From the first line to the last, reproduce the data exactly.

Stored records:
⟨
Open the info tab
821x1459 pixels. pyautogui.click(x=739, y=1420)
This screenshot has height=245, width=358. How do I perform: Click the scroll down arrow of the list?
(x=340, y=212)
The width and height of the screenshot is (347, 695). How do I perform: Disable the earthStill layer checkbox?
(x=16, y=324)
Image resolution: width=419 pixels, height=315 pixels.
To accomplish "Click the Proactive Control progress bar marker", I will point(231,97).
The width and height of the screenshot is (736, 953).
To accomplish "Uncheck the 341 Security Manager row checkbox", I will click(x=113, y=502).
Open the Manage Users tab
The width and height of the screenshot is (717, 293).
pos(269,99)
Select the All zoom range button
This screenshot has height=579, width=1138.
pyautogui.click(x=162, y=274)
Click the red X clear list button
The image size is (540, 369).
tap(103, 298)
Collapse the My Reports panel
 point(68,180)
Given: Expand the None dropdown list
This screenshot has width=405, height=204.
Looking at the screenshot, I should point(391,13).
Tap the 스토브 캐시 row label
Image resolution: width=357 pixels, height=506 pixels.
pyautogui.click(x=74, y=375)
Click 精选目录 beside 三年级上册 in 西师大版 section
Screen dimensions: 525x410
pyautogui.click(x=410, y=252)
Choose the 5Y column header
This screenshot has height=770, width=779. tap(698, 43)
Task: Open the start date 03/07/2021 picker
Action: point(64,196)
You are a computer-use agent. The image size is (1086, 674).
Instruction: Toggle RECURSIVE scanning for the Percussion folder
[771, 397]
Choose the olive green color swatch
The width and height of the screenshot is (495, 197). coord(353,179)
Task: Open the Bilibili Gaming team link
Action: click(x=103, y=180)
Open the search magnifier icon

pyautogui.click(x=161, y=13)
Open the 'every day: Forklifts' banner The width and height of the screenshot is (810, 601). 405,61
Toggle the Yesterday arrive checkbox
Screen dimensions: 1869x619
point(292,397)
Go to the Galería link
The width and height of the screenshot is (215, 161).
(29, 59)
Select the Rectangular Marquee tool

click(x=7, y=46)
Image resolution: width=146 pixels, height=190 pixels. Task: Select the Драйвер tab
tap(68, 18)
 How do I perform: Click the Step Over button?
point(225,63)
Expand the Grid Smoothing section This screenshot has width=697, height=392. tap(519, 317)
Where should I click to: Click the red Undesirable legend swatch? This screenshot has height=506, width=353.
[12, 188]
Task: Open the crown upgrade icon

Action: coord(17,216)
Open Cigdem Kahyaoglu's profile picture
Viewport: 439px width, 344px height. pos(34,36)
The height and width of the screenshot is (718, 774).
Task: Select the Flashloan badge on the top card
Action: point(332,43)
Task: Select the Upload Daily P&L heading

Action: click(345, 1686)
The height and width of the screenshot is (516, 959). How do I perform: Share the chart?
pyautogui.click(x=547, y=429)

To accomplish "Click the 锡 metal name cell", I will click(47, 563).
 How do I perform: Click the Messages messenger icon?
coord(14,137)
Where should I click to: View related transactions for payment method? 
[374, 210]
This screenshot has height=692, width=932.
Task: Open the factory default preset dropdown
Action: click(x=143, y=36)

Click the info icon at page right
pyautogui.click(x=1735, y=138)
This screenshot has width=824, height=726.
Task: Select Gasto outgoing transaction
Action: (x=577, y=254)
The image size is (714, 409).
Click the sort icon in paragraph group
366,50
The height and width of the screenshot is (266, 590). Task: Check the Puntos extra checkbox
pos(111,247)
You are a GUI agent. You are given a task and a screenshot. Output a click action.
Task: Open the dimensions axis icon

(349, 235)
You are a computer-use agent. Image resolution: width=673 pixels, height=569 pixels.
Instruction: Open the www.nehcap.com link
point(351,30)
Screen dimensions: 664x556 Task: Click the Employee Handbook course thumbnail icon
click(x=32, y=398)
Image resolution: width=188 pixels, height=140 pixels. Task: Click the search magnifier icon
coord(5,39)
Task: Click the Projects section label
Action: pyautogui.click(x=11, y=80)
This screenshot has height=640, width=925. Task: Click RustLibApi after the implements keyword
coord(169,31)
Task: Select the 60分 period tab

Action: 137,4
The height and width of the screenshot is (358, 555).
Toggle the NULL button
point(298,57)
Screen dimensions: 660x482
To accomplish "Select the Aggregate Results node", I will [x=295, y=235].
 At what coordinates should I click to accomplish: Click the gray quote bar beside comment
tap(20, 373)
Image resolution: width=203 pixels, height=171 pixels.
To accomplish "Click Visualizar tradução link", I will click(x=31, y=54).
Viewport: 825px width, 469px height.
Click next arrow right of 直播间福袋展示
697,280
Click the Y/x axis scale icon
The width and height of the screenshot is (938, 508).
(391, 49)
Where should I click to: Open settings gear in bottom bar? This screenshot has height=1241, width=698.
⟩
--- WRITTEN ANSWER ---
Open the info tab
821x1459 pixels. pyautogui.click(x=739, y=1420)
This screenshot has height=245, width=358. How do I perform: Click the scroll down arrow of the list?
(x=340, y=212)
The width and height of the screenshot is (347, 695). How do I perform: Disable the earthStill layer checkbox?
(x=16, y=324)
Image resolution: width=419 pixels, height=315 pixels.
To accomplish "Click the Proactive Control progress bar marker", I will point(231,97).
The width and height of the screenshot is (736, 953).
To accomplish "Uncheck the 341 Security Manager row checkbox", I will click(x=113, y=502).
Open the Manage Users tab
The width and height of the screenshot is (717, 293).
pos(269,99)
Select the All zoom range button
This screenshot has height=579, width=1138.
pyautogui.click(x=162, y=274)
Click the red X clear list button
The image size is (540, 369).
tap(103, 298)
Collapse the My Reports panel
 point(68,180)
Given: Expand the None dropdown list
This screenshot has width=405, height=204.
Looking at the screenshot, I should point(391,13).
Tap the 스토브 캐시 row label
Image resolution: width=357 pixels, height=506 pixels.
pyautogui.click(x=74, y=375)
Click 精选目录 beside 三年级上册 in 西师大版 section
Screen dimensions: 525x410
pyautogui.click(x=410, y=252)
Choose the 5Y column header
This screenshot has height=770, width=779. tap(698, 43)
Task: Open the start date 03/07/2021 picker
Action: point(64,196)
You are a computer-use agent. The image size is (1086, 674).
Instruction: Toggle RECURSIVE scanning for the Percussion folder
[771, 397]
Choose the olive green color swatch
The width and height of the screenshot is (495, 197). coord(353,179)
Task: Open the Bilibili Gaming team link
Action: click(x=103, y=180)
Open the search magnifier icon

pyautogui.click(x=161, y=13)
Open the 'every day: Forklifts' banner The width and height of the screenshot is (810, 601). 405,61
Toggle the Yesterday arrive checkbox
Screen dimensions: 1869x619
point(292,397)
Go to the Galería link
The width and height of the screenshot is (215, 161).
(29, 59)
Select the Rectangular Marquee tool

click(x=7, y=46)
Image resolution: width=146 pixels, height=190 pixels. Task: Select the Драйвер tab
tap(68, 18)
 How do I perform: Click the Step Over button?
point(225,63)
Expand the Grid Smoothing section This screenshot has width=697, height=392. tap(519, 317)
Where should I click to: Click the red Undesirable legend swatch? This screenshot has height=506, width=353.
[12, 188]
Task: Open the crown upgrade icon

Action: coord(17,216)
Open Cigdem Kahyaoglu's profile picture
Viewport: 439px width, 344px height. pos(34,36)
The height and width of the screenshot is (718, 774).
Task: Select the Flashloan badge on the top card
Action: point(332,43)
Task: Select the Upload Daily P&L heading

Action: click(345, 1686)
The height and width of the screenshot is (516, 959). How do I perform: Share the chart?
pyautogui.click(x=547, y=429)

To accomplish "Click the 锡 metal name cell", I will click(47, 563).
 How do I perform: Click the Messages messenger icon?
coord(14,137)
Where should I click to: View related transactions for payment method? 
[374, 210]
This screenshot has height=692, width=932.
Task: Open the factory default preset dropdown
Action: click(x=143, y=36)

Click the info icon at page right
pyautogui.click(x=1735, y=138)
This screenshot has width=824, height=726.
Task: Select Gasto outgoing transaction
Action: (x=577, y=254)
The image size is (714, 409).
Click the sort icon in paragraph group
366,50
The height and width of the screenshot is (266, 590). Task: Check the Puntos extra checkbox
pos(111,247)
You are a GUI agent. You are given a task and a screenshot. Output a click action.
Task: Open the dimensions axis icon

(349, 235)
You are a computer-use agent. Image resolution: width=673 pixels, height=569 pixels.
Instruction: Open the www.nehcap.com link
point(351,30)
Screen dimensions: 664x556 Task: Click the Employee Handbook course thumbnail icon
click(x=32, y=398)
Image resolution: width=188 pixels, height=140 pixels. Task: Click the search magnifier icon
coord(5,39)
Task: Click the Projects section label
Action: pyautogui.click(x=11, y=80)
This screenshot has height=640, width=925. Task: Click RustLibApi after the implements keyword
coord(169,31)
Task: Select the 60分 period tab

Action: 137,4
The height and width of the screenshot is (358, 555).
Toggle the NULL button
point(298,57)
Screen dimensions: 660x482
To accomplish "Select the Aggregate Results node", I will [x=295, y=235].
 At what coordinates should I click to accomplish: Click the gray quote bar beside comment
tap(20, 373)
Image resolution: width=203 pixels, height=171 pixels.
To accomplish "Click Visualizar tradução link", I will click(x=31, y=54).
Viewport: 825px width, 469px height.
Click next arrow right of 直播间福袋展示
697,280
Click the Y/x axis scale icon
The width and height of the screenshot is (938, 508).
(391, 49)
Where should I click to: Open settings gear in bottom bar? This screenshot has height=1241, width=698.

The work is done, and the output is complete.